_TASK TO CARRY OUT_
Without the pictures, retype each line below exactly as it stands.

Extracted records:
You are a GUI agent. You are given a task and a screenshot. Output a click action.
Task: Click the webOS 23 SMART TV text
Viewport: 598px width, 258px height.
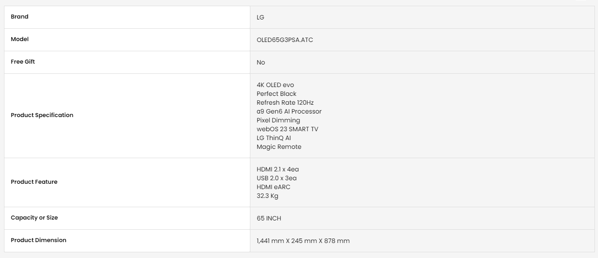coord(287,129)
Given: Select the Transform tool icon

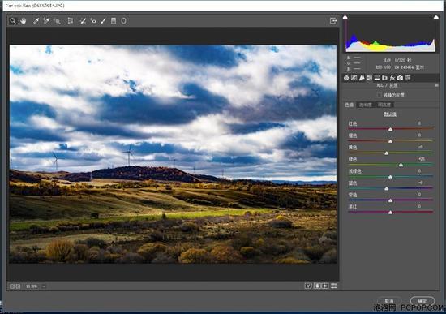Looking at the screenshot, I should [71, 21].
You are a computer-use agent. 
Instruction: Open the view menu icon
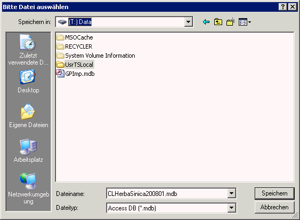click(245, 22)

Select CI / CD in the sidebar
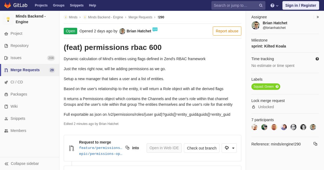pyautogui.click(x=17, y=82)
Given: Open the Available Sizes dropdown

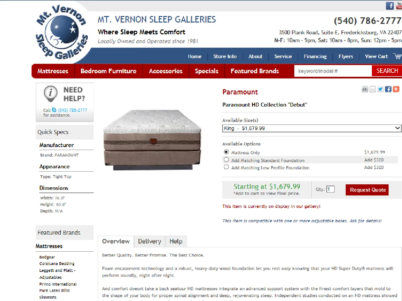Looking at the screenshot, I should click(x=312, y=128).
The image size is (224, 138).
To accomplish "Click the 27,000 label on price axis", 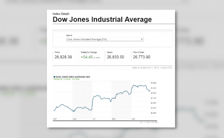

_SOLUTION TO THIS PROBLEM_
You are a GUI agent. You are given a task and a screenshot. Output a click action.
Task: Click the webOS 23 SMART TV text
Viewport: 598px width, 258px height.
coord(287,129)
Given: Select the Transform tool icon

Looking at the screenshot, I should [71, 21].
You are a computer-use agent. 
Instruction: Open the view menu icon
click(245, 22)

Select CI / CD in the sidebar
pyautogui.click(x=17, y=82)
Given: Open the Available Sizes dropdown

Looking at the screenshot, I should click(x=312, y=128).
The image size is (224, 138).
To accomplish "Click the 27,000 label on price axis", 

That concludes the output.